He was angry. Heat flared in his eyes, and his jaw had hardened. He looked every inch a soldier—big, tough, scary.
“I love you,” he said once more, and she could see he was fighting to tamp down his temper. “Maybe if I say it enough times you’ll finally believe me.”
She had no choice, she realized, gripping Leo’s leash so tightly she could feel the imprint of it on her palm. She had to tell him. Everything. Every terrible detail. Then he would finally see she wasn’t the kind of woman who deserved him.
“You can’t love me, Sam. You don’t even know me.”
“I think I know you better than anybody.”
“Not this.”
She drew in a ragged breath that seemed to slice her lungs and blurted out the words she had never spoken aloud.

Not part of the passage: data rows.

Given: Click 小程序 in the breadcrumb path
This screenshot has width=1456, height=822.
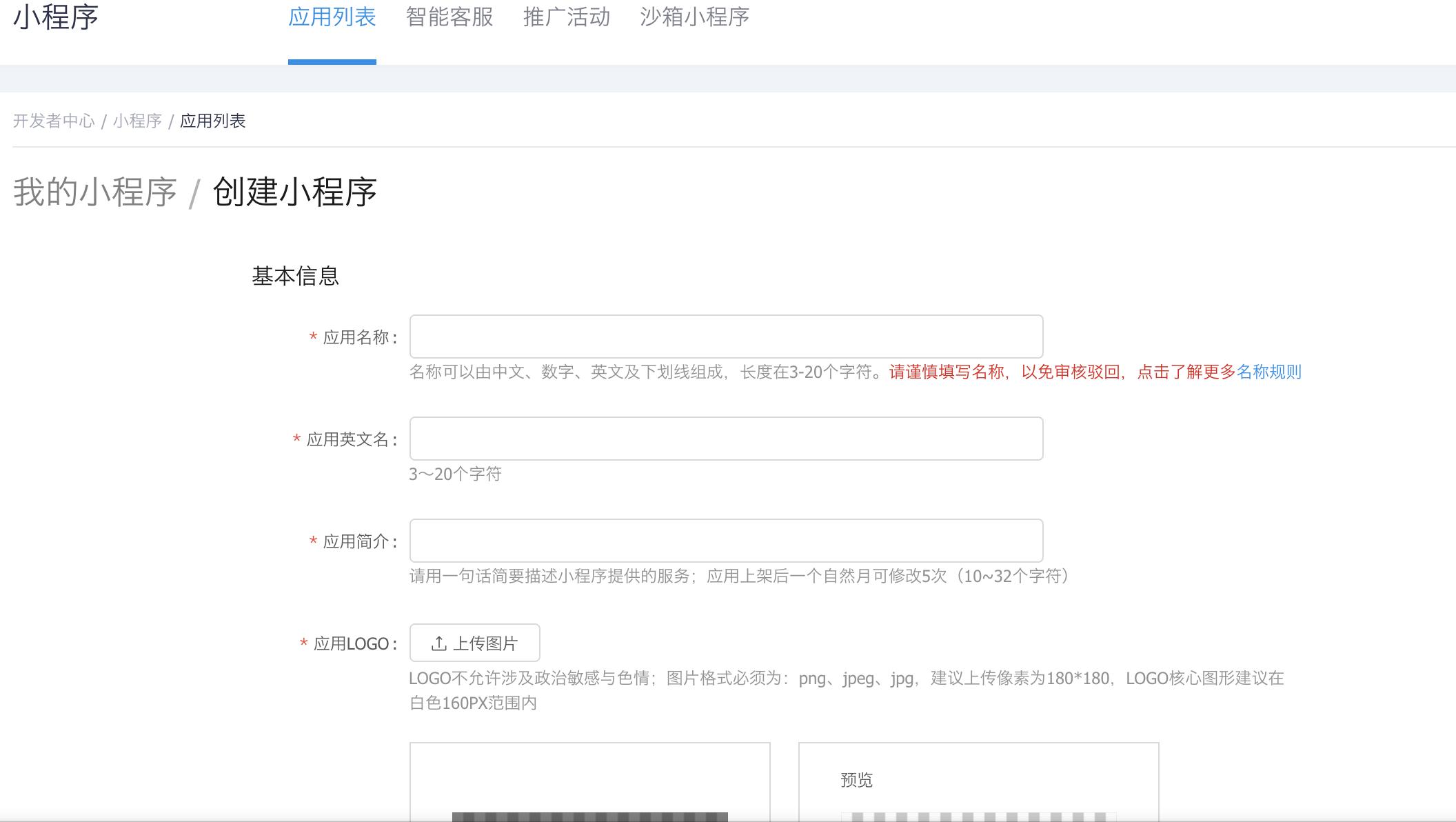Looking at the screenshot, I should click(137, 121).
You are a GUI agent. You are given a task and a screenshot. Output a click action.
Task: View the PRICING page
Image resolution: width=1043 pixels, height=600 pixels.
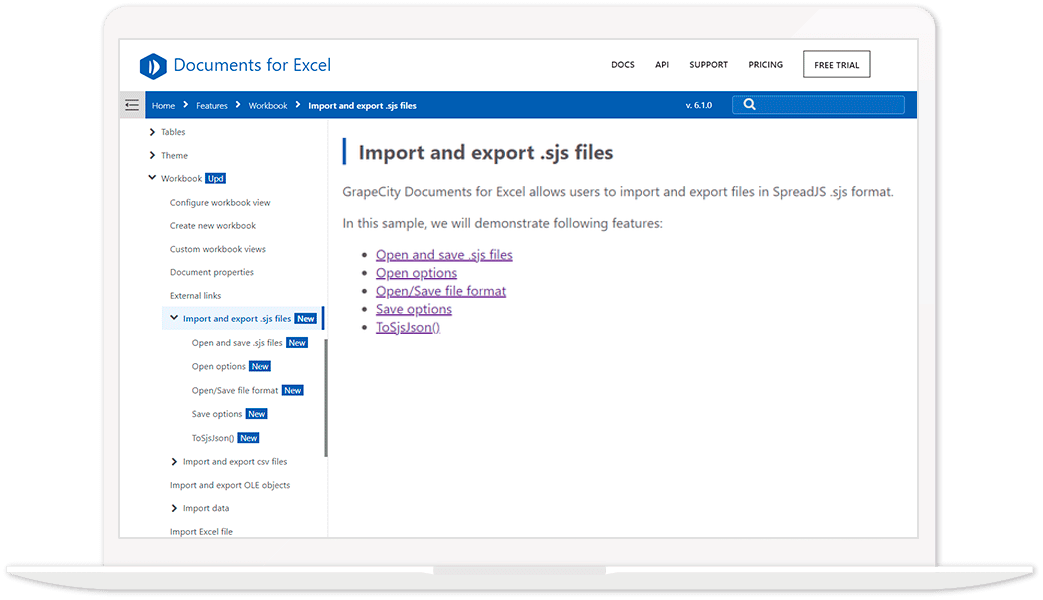tap(765, 64)
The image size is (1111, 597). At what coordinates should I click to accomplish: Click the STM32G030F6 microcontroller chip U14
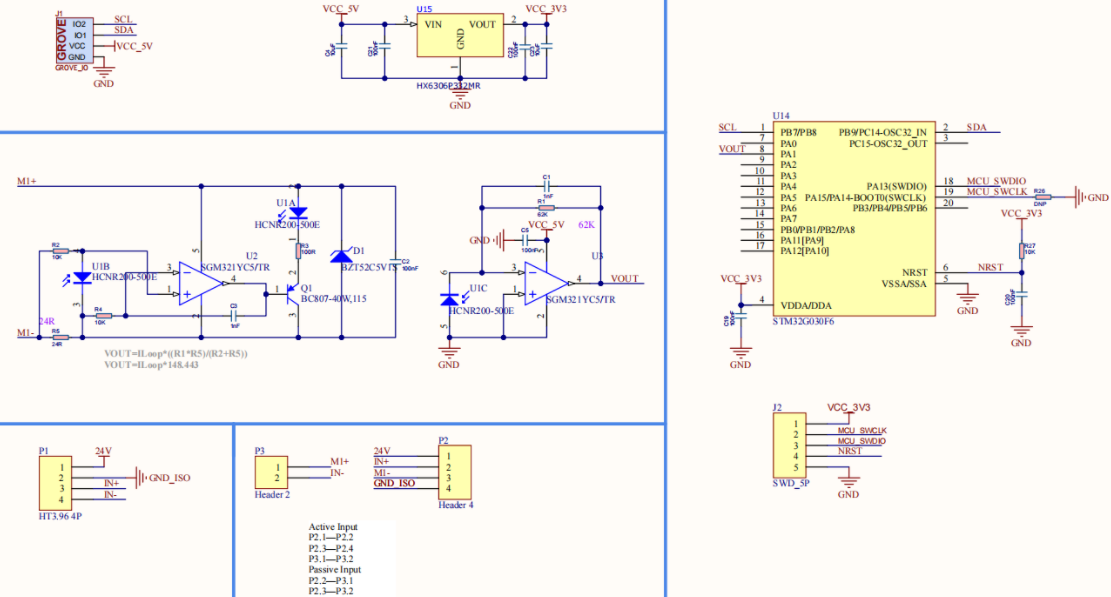pyautogui.click(x=854, y=218)
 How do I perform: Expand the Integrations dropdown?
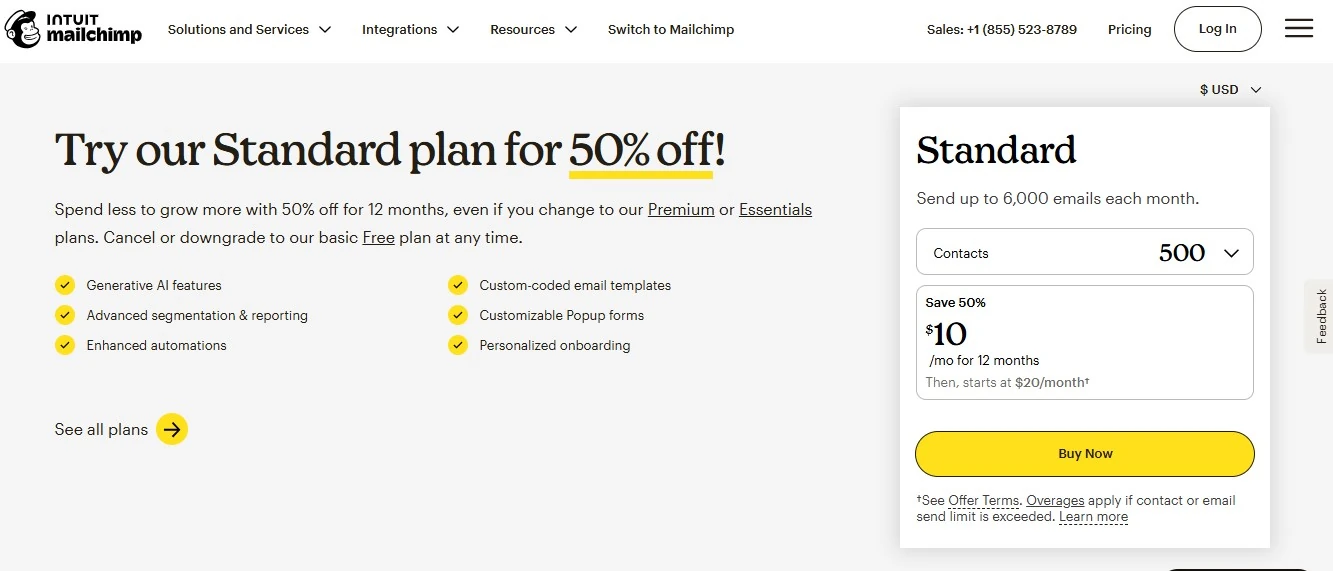pos(410,30)
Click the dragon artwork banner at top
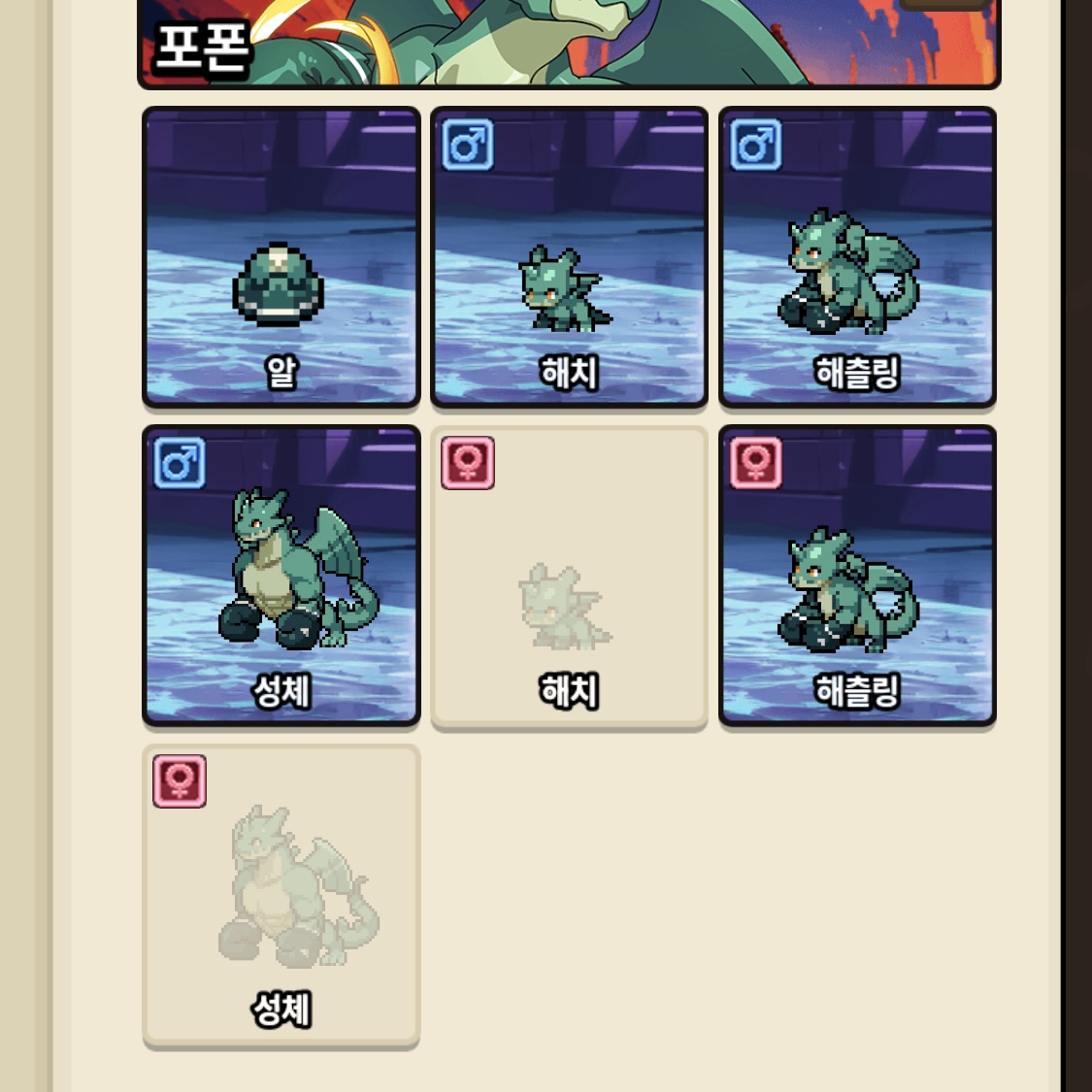 click(x=569, y=42)
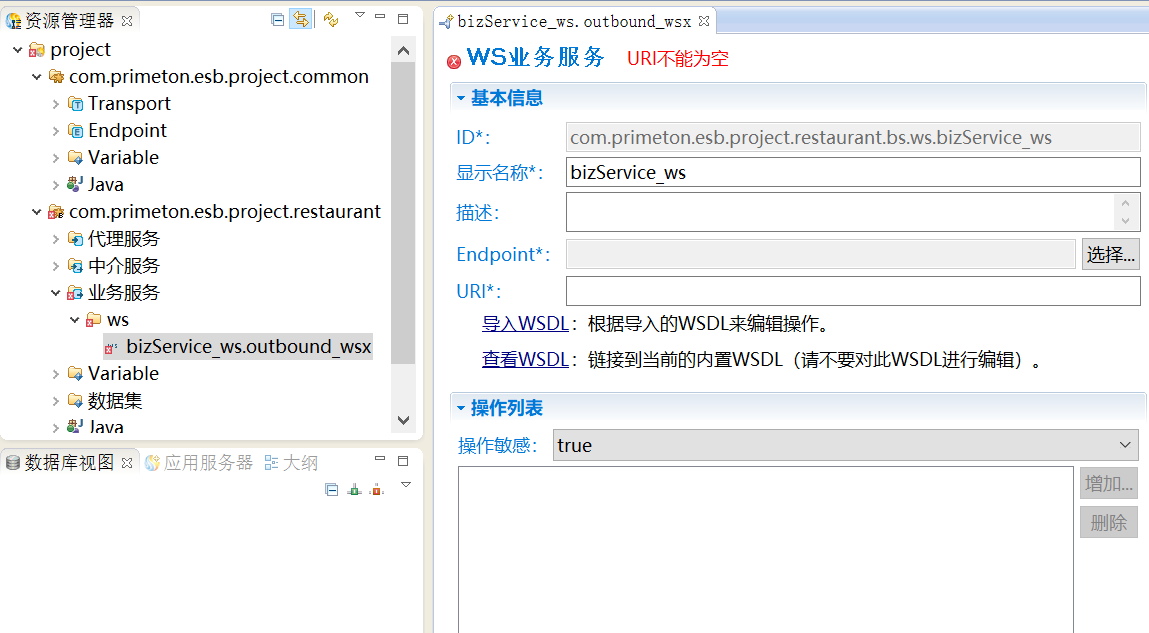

“I had a baby. I had a baby and he died. Because of me.”
* * *
THROUGH THE EDGES of the temper he rarely let get away from him, Sam heard her words as if from a long distance away. A baby. She had given birth to a baby who had died.
He hadn’t expected that one. Shock froze him for just a moment but then he forced himself to speak.
“What happened?”
“I don’t... It’s ugly. So ugly.”
He didn’t need to hear—didn’t want to hear, but he sensed she needed to tell him, for reasons he didn’t quite understand.
He glanced back at his house and then at her. “Ethan could wake up. I need to be there. Will you come back and tell me? We can sit on the porch.”
“I don’t talk about it. Ever. To anyone. Not even... My family doesn’t even know.”
How could she have kept something like that a secret from her big, boisterous, loving family? His heart ached that she had carried that burden alone.
“It’s your choice. Tell me or don’t. Nothing you have to say will change the way I feel about you anyway.”
“You can’t know that.”
“Not unless you tell me.”
This was the reason she didn’t let him close. Somehow he knew it. Just that afternoon, Claire had told him Alex kept part of herself separate. This. This was the part she didn’t share with anyone.
He wanted to scoop her up and hold her close and tell her his shoulders were strong enough to help her carry any burden.
“Come on up to the porch, so I can hear my son if he wakes up. I can keep the light off if you want.”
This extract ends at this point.